__Task description__: Exact repetition of the data below is required.

__Data shown__:
◆ ◆ ◆ ◆
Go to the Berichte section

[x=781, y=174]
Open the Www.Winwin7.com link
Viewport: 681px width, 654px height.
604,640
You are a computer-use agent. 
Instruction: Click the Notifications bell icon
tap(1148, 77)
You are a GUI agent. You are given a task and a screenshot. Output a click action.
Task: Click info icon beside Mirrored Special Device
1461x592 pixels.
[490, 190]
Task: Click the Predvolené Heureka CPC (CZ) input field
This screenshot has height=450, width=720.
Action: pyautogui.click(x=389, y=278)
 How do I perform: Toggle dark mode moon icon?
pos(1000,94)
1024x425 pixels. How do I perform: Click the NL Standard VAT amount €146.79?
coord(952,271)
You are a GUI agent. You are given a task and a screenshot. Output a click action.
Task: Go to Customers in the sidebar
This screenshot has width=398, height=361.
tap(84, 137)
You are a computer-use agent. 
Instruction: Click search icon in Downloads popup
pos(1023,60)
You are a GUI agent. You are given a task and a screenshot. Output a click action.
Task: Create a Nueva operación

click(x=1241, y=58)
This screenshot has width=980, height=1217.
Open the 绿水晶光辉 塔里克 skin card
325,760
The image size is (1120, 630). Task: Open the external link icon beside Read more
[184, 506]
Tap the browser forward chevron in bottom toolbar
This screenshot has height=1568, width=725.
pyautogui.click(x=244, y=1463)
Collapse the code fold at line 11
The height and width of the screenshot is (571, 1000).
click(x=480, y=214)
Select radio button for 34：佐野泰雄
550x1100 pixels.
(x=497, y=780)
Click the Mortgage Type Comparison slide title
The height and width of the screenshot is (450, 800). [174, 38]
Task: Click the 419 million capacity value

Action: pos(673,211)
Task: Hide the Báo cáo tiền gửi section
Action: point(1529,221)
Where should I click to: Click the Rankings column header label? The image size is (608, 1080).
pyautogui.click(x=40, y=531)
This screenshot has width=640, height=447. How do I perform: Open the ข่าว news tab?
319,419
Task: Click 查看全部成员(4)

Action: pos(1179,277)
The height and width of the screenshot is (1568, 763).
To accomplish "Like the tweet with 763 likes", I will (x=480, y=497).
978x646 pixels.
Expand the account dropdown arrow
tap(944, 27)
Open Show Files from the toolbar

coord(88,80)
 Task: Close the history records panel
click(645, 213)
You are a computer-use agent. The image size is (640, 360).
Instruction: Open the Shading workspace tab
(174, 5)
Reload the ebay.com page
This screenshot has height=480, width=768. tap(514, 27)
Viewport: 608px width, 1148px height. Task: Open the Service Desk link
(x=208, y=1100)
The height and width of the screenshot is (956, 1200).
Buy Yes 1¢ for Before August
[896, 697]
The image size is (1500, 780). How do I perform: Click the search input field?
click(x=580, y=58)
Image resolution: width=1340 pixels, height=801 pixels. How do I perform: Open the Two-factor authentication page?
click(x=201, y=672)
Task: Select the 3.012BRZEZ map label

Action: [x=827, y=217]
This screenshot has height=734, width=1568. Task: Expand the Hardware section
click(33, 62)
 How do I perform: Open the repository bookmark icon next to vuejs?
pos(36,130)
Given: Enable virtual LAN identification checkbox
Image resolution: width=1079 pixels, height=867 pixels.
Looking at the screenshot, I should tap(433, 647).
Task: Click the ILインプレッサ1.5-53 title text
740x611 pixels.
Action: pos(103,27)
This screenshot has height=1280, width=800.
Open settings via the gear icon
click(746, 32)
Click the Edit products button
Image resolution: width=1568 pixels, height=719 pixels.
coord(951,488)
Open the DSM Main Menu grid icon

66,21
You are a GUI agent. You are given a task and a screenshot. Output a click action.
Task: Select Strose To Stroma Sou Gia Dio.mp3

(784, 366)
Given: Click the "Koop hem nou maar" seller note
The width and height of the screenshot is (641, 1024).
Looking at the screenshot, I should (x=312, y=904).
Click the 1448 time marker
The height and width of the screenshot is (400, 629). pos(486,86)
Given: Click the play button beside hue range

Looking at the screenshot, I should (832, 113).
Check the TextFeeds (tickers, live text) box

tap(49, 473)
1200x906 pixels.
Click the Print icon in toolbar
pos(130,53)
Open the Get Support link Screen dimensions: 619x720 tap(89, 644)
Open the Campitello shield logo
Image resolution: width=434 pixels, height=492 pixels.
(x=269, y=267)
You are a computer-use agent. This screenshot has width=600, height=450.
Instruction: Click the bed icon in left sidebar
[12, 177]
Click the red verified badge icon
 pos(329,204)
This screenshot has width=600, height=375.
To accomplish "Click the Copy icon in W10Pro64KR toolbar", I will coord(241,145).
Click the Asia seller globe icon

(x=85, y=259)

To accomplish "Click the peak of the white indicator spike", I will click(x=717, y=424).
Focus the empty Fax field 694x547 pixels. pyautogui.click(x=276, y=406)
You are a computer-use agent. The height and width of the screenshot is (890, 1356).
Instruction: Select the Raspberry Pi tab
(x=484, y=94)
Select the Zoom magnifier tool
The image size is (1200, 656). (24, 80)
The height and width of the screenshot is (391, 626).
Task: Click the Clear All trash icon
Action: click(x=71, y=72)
◆ ◆ ◆ ◆
__Answer box__:
Go to the Berichte section

[x=781, y=174]
Open the Www.Winwin7.com link
Viewport: 681px width, 654px height.
604,640
You are a computer-use agent. 
Instruction: Click the Notifications bell icon
tap(1148, 77)
You are a GUI agent. You are given a task and a screenshot. Output a click action.
Task: Click info icon beside Mirrored Special Device
1461x592 pixels.
[490, 190]
Task: Click the Predvolené Heureka CPC (CZ) input field
This screenshot has height=450, width=720.
Action: pyautogui.click(x=389, y=278)
 How do I perform: Toggle dark mode moon icon?
pos(1000,94)
1024x425 pixels. How do I perform: Click the NL Standard VAT amount €146.79?
coord(952,271)
You are a GUI agent. You are given a task and a screenshot. Output a click action.
Task: Go to Customers in the sidebar
This screenshot has width=398, height=361.
tap(84, 137)
You are a computer-use agent. 
Instruction: Click search icon in Downloads popup
pos(1023,60)
You are a GUI agent. You are given a task and a screenshot. Output a click action.
Task: Create a Nueva operación

click(x=1241, y=58)
This screenshot has width=980, height=1217.
Open the 绿水晶光辉 塔里克 skin card
325,760
The image size is (1120, 630). Task: Open the external link icon beside Read more
[184, 506]
Tap the browser forward chevron in bottom toolbar
This screenshot has height=1568, width=725.
pyautogui.click(x=244, y=1463)
Collapse the code fold at line 11
The height and width of the screenshot is (571, 1000).
click(x=480, y=214)
Select radio button for 34：佐野泰雄
550x1100 pixels.
(x=497, y=780)
Click the Mortgage Type Comparison slide title
The height and width of the screenshot is (450, 800). [174, 38]
Task: Click the 419 million capacity value

Action: pos(673,211)
Task: Hide the Báo cáo tiền gửi section
Action: point(1529,221)
Where should I click to: Click the Rankings column header label? The image size is (608, 1080).
pyautogui.click(x=40, y=531)
This screenshot has width=640, height=447. How do I perform: Open the ข่าว news tab?
319,419
Task: Click 查看全部成员(4)

Action: pos(1179,277)
The height and width of the screenshot is (1568, 763).
To accomplish "Like the tweet with 763 likes", I will (x=480, y=497).
978x646 pixels.
Expand the account dropdown arrow
tap(944, 27)
Open Show Files from the toolbar

coord(88,80)
 Task: Close the history records panel
click(645, 213)
You are a computer-use agent. The image size is (640, 360).
Instruction: Open the Shading workspace tab
(174, 5)
Reload the ebay.com page
This screenshot has height=480, width=768. tap(514, 27)
Viewport: 608px width, 1148px height. Task: Open the Service Desk link
(x=208, y=1100)
The height and width of the screenshot is (956, 1200).
Buy Yes 1¢ for Before August
[896, 697]
The image size is (1500, 780). How do I perform: Click the search input field?
click(x=580, y=58)
Image resolution: width=1340 pixels, height=801 pixels. How do I perform: Open the Two-factor authentication page?
click(x=201, y=672)
Task: Select the 3.012BRZEZ map label

Action: [x=827, y=217]
This screenshot has height=734, width=1568. Task: Expand the Hardware section
click(33, 62)
 How do I perform: Open the repository bookmark icon next to vuejs?
pos(36,130)
Given: Enable virtual LAN identification checkbox
Image resolution: width=1079 pixels, height=867 pixels.
Looking at the screenshot, I should tap(433, 647).
Task: Click the ILインプレッサ1.5-53 title text
740x611 pixels.
Action: pos(103,27)
This screenshot has height=1280, width=800.
Open settings via the gear icon
click(746, 32)
Click the Edit products button
Image resolution: width=1568 pixels, height=719 pixels.
coord(951,488)
Open the DSM Main Menu grid icon

66,21
You are a GUI agent. You are given a task and a screenshot. Output a click action.
Task: Select Strose To Stroma Sou Gia Dio.mp3

(784, 366)
Given: Click the "Koop hem nou maar" seller note
The width and height of the screenshot is (641, 1024).
Looking at the screenshot, I should (x=312, y=904).
Click the 1448 time marker
The height and width of the screenshot is (400, 629). pos(486,86)
Given: Click the play button beside hue range

Looking at the screenshot, I should (832, 113).
Check the TextFeeds (tickers, live text) box

tap(49, 473)
1200x906 pixels.
Click the Print icon in toolbar
pos(130,53)
Open the Get Support link Screen dimensions: 619x720 tap(89, 644)
Open the Campitello shield logo
Image resolution: width=434 pixels, height=492 pixels.
(x=269, y=267)
You are a computer-use agent. This screenshot has width=600, height=450.
Instruction: Click the bed icon in left sidebar
[12, 177]
Click the red verified badge icon
 pos(329,204)
This screenshot has width=600, height=375.
To accomplish "Click the Copy icon in W10Pro64KR toolbar", I will coord(241,145).
Click the Asia seller globe icon

(x=85, y=259)

To accomplish "Click the peak of the white indicator spike", I will click(x=717, y=424).
Focus the empty Fax field 694x547 pixels. pyautogui.click(x=276, y=406)
You are a computer-use agent. The height and width of the screenshot is (890, 1356).
Instruction: Select the Raspberry Pi tab
(x=484, y=94)
Select the Zoom magnifier tool
The image size is (1200, 656). (24, 80)
The height and width of the screenshot is (391, 626).
Task: Click the Clear All trash icon
Action: click(x=71, y=72)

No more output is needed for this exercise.